Items for locating text and elements
▬▬▬▬▬▬

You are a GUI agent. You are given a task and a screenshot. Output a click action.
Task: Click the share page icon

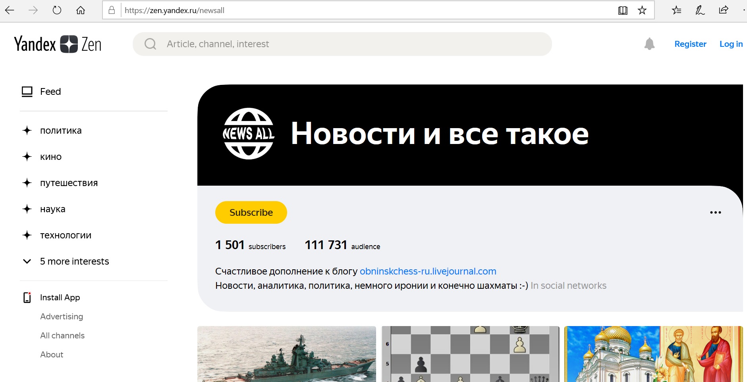click(724, 10)
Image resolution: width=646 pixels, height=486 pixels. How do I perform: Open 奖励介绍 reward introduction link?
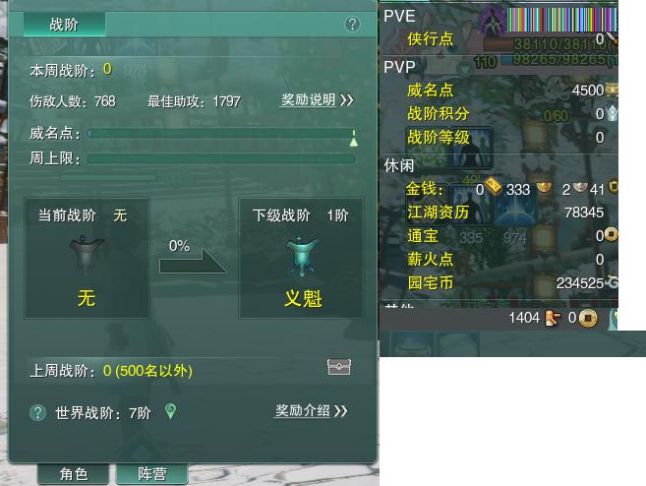pyautogui.click(x=311, y=410)
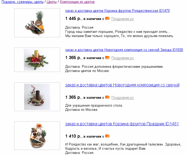Open Корзина фруктов Рождественская ID1479 link
Screen dimensions: 186x156
(118, 11)
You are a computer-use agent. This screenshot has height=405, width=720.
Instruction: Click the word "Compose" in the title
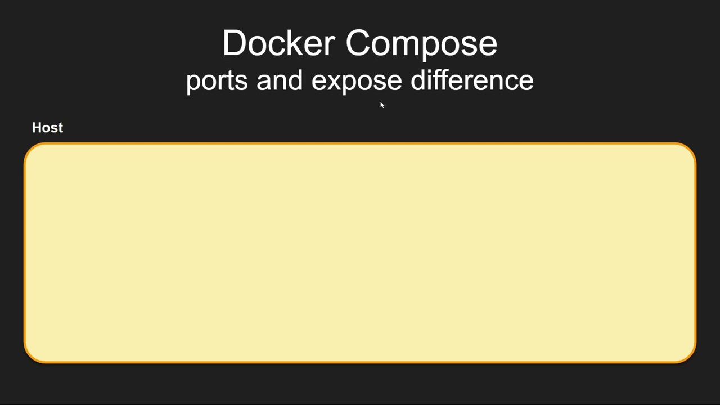pyautogui.click(x=421, y=43)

▬▬▬▬▬▬

Write out every one of the items above word for word, leaving the pictures out.

You are a GUI agent. You are given a task and a screenshot. Output a click action.
Task: Click the share page icon

click(724, 10)
Image resolution: width=646 pixels, height=486 pixels. How do I perform: Open 奖励介绍 reward introduction link?
pyautogui.click(x=311, y=410)
Open Корзина фруктов Рождественская ID1479 link
Screen dimensions: 186x156
(118, 11)
You are a computer-use agent. This screenshot has height=405, width=720.
Instruction: Click the word "Compose" in the title
pyautogui.click(x=421, y=43)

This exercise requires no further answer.